If you toss out any interest in snappy dialog, sound plotting, and practical casting, David O. Russell's repertory cast has a great time working their improv muscles.
Everyone plays against type, and several of these award-worthy performances are from actors who should have never been cast in their roles:
- It makes no sense to cast Christian Bale as a over-the-hill, fat, bald, Jewish con man from Long Island. To his credit, he lives and breathes the part, every moment is genuine. It just makes no sense coming from this actor!
- I have a ton of respect for Amy Adams, who looks like a quintessential America's Sweetheart. She's so frickin' adorable, but she has no interest in playing those roles. OK, yes, she did make Leap Year and Enchanted, but she'll be remembered for powerful roles in The Master, The Fighter, Doubt, and Sunshine Cleaning.
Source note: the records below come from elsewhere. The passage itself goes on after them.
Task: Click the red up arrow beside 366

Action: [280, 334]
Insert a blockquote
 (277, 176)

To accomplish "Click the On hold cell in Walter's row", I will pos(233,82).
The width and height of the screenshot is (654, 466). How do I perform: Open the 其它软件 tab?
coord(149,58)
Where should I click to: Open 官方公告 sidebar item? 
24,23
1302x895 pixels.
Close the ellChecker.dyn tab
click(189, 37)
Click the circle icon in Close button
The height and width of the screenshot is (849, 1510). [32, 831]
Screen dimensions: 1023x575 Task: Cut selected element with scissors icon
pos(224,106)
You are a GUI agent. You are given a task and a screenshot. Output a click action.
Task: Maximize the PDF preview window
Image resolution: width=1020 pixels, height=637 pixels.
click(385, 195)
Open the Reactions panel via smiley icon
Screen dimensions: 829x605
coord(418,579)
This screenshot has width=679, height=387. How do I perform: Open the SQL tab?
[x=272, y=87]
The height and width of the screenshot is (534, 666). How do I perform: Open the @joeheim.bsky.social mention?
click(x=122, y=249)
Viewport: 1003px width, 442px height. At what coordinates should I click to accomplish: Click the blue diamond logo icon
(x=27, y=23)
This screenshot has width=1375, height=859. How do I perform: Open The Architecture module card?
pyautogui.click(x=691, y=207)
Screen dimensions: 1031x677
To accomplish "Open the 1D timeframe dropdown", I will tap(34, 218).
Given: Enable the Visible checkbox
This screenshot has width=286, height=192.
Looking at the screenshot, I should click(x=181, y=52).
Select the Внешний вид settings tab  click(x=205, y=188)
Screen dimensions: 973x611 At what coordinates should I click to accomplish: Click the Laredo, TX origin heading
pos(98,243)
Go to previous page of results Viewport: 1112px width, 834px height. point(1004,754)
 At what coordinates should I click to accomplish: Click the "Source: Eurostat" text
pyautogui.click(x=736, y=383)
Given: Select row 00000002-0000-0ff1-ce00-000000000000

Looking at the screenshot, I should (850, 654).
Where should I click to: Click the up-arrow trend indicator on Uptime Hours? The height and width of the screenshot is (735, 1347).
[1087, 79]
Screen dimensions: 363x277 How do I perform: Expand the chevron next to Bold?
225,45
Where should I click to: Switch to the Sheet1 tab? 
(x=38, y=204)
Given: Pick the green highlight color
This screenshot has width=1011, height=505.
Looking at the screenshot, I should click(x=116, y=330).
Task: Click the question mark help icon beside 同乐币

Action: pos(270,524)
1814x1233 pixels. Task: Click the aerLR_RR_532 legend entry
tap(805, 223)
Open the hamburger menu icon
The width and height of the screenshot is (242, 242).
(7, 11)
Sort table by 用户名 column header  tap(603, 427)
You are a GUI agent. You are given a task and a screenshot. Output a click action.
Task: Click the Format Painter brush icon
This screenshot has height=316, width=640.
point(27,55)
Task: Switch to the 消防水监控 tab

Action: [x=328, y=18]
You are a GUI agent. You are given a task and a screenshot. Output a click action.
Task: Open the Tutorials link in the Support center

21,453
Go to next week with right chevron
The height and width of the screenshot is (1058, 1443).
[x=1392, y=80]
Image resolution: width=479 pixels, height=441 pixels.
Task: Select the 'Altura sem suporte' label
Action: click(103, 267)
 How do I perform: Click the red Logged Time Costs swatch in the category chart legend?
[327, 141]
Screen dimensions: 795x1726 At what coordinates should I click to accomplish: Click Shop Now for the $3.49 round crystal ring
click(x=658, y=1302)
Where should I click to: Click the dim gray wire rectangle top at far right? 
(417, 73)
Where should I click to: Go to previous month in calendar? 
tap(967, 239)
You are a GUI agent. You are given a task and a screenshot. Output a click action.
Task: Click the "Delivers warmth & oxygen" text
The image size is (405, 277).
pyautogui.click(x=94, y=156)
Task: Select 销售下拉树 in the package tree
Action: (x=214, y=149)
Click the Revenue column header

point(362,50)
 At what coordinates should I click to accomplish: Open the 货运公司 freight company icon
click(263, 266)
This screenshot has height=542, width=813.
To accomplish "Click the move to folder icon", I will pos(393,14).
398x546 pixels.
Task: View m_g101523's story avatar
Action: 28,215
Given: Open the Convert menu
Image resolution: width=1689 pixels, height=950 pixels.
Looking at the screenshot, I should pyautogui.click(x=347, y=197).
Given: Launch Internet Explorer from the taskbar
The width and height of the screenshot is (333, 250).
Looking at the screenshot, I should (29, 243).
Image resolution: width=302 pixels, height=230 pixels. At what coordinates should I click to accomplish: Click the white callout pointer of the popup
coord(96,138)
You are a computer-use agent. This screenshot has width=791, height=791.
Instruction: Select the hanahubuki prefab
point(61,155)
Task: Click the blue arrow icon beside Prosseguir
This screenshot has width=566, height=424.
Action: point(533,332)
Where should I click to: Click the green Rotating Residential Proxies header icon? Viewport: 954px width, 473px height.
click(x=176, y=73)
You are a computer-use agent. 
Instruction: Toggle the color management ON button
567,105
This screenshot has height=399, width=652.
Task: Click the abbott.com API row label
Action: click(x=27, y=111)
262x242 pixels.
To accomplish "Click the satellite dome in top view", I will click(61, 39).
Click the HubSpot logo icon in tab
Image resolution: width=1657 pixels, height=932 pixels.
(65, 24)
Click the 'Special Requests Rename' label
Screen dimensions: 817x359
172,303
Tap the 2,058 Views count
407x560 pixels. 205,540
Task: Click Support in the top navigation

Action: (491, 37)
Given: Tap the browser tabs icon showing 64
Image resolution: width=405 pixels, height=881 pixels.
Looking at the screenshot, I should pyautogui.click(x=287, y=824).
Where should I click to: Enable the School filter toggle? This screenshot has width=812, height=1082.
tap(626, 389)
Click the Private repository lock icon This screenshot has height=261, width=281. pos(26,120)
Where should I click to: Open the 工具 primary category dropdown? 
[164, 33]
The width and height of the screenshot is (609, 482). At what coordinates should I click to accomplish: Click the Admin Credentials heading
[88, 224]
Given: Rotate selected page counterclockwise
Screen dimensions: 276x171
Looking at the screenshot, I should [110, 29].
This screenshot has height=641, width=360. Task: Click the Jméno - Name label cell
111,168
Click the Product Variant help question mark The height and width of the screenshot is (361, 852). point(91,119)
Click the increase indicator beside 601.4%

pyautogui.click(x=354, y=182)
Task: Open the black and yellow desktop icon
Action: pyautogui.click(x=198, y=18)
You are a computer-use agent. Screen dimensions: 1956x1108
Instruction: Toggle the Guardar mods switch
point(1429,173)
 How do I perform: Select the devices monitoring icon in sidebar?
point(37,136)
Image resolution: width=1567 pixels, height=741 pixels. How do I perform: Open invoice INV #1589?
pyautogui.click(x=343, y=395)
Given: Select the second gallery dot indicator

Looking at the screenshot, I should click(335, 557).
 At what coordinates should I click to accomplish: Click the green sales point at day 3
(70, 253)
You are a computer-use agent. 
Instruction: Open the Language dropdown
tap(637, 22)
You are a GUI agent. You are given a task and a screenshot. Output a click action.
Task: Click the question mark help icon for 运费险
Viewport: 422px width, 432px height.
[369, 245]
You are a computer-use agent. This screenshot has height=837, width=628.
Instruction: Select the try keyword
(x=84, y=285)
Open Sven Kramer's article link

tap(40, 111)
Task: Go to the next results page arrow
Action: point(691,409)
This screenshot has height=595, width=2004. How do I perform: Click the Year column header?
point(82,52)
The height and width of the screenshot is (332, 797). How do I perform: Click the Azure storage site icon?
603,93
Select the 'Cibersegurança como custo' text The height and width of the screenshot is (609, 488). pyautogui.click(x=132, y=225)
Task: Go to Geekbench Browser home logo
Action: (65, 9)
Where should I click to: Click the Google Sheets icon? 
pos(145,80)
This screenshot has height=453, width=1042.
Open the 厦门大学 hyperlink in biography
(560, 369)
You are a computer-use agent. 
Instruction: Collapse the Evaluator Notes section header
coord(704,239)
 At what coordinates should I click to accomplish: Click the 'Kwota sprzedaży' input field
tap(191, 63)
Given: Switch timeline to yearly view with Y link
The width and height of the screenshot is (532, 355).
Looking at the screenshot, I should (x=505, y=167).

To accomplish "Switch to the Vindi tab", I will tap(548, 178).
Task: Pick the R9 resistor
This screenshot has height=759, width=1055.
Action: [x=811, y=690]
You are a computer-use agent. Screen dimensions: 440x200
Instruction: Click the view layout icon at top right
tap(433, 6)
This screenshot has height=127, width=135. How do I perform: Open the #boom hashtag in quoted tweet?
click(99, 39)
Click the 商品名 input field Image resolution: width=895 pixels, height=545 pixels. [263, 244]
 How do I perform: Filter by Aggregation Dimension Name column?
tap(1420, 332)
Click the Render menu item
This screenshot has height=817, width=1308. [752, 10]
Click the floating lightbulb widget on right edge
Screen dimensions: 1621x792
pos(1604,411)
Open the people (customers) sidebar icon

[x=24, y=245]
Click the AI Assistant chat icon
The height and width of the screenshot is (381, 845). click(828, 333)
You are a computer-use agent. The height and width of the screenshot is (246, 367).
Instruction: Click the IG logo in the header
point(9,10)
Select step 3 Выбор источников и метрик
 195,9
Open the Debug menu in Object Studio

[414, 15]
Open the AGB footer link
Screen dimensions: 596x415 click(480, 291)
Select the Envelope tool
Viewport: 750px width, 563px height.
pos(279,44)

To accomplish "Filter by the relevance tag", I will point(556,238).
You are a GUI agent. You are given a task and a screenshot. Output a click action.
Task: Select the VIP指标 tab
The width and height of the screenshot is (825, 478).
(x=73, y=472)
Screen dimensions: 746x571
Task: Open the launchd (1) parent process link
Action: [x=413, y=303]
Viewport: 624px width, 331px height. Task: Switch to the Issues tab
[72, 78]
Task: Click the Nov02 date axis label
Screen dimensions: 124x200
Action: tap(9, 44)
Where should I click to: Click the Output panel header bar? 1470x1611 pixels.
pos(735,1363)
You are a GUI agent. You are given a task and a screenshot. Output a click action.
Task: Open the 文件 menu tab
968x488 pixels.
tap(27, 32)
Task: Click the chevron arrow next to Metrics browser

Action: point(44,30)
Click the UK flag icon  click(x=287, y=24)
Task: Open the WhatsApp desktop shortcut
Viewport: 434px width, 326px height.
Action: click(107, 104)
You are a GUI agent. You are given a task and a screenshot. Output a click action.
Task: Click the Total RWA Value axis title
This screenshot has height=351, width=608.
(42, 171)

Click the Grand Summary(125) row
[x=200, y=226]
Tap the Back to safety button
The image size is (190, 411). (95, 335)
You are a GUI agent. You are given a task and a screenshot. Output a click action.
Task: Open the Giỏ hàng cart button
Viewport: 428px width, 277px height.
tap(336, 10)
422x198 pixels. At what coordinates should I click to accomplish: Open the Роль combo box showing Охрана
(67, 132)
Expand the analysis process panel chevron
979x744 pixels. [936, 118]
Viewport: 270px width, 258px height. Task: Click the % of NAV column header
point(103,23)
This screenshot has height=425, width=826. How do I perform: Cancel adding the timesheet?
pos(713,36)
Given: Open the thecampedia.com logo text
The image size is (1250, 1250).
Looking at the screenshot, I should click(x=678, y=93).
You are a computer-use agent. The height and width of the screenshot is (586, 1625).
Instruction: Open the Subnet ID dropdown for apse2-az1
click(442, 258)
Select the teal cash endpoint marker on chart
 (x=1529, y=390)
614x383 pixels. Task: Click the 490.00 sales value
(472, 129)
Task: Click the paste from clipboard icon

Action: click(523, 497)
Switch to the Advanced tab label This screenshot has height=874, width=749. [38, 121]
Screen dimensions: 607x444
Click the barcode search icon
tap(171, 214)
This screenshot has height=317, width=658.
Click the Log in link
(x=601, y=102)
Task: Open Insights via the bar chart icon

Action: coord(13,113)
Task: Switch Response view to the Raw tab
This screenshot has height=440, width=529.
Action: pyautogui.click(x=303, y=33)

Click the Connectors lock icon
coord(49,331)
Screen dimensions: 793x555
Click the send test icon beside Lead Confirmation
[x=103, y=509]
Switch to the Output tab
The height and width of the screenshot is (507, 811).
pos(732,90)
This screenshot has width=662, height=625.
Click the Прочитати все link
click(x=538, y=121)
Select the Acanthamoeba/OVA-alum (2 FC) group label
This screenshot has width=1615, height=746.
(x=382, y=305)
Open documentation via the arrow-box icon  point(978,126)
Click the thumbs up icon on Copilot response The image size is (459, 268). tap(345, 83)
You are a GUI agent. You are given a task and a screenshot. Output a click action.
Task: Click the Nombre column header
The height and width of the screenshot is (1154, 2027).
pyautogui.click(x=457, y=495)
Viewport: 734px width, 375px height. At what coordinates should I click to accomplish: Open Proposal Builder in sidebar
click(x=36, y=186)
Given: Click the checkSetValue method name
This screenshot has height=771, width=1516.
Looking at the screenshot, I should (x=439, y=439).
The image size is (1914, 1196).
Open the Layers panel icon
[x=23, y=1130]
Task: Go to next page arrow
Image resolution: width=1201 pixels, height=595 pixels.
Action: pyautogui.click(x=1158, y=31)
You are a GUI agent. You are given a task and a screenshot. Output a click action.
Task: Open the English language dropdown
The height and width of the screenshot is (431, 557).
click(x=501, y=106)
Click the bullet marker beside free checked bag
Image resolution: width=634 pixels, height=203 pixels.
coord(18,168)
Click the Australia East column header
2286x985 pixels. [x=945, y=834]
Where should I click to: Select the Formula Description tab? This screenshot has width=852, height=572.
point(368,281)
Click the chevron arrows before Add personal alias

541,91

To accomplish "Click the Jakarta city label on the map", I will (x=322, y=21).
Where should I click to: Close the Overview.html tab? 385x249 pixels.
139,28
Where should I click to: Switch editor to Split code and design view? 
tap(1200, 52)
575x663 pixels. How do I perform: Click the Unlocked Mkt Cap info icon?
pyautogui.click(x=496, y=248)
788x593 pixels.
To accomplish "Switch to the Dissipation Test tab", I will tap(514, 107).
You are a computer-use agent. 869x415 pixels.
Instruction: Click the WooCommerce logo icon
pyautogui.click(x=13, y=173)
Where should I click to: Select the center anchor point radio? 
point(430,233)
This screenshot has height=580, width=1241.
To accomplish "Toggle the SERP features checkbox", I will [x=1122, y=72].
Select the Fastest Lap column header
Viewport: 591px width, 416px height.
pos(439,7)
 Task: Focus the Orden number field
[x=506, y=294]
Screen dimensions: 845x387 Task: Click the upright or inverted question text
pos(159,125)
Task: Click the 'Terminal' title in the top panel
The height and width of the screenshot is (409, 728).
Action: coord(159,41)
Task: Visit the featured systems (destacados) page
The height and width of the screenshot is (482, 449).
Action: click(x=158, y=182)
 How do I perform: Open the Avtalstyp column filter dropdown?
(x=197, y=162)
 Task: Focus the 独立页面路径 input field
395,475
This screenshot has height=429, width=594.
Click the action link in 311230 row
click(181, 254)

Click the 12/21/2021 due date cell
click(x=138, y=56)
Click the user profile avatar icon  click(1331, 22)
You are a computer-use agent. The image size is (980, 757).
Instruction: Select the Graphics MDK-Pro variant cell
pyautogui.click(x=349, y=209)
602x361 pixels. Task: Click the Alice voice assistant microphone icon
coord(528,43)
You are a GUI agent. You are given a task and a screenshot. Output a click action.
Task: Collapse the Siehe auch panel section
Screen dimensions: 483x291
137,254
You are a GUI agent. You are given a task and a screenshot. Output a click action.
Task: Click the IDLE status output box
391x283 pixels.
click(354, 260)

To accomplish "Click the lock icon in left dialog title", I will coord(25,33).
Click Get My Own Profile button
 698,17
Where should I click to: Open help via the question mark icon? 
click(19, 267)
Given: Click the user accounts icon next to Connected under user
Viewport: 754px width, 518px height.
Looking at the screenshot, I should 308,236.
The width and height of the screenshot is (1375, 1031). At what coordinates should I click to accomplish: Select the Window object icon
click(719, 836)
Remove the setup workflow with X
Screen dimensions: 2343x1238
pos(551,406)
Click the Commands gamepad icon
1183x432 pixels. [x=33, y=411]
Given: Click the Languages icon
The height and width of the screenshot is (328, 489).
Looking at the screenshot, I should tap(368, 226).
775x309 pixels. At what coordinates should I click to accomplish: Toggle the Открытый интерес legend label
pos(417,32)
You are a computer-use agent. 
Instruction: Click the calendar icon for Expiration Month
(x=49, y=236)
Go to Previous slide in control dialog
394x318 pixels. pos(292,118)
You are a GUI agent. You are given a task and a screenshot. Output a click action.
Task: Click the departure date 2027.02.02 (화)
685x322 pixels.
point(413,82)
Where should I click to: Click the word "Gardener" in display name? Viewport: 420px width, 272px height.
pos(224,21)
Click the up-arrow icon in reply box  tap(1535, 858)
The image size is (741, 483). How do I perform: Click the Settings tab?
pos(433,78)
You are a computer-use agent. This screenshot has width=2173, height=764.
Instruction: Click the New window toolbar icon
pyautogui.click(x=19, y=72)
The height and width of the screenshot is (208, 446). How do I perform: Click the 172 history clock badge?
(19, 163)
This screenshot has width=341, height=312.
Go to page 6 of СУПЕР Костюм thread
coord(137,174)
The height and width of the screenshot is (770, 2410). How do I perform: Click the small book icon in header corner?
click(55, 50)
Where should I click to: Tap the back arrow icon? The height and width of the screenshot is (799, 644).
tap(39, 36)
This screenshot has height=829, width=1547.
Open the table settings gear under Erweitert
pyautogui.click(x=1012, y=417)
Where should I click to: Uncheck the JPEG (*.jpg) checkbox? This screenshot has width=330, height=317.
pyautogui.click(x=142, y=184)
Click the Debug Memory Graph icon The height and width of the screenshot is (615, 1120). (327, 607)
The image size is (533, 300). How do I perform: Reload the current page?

- Bradley Cooper is So. Funny. He looks half ridiculous, half "this isn't so weird" in his pin curls, full beard, and G-man suits.
- Jennifer Lawrence is supremely talented, very funny, but 15 or 20 years too young to play a faded beauty desparately clinging to Bale's character as her last chance to maintain her way of life. She turned 23 last summer, she's one of the best-looking women on Earth- why is she so desperate to hang onto this dissolute con man when there are scores of men who'd love to marry her and support her? My wife pointed out that another Jennifer would be much better cast in this role - Jennifer Aniston turns 45 this week and she'd bring a great combination of faded beauty and comic timing to the part.
- My wife and I owe an apology to Jeremy Renner. We had him pegged as a humorless loner. He plays such intense, violent characters - sometimes sociopathic - in The Hurt Locker, The Town, Mission: Impossible, The Avengers, and The Bourne Legacy, that his performance as a sweet, earnest family man is a wonderful surprise.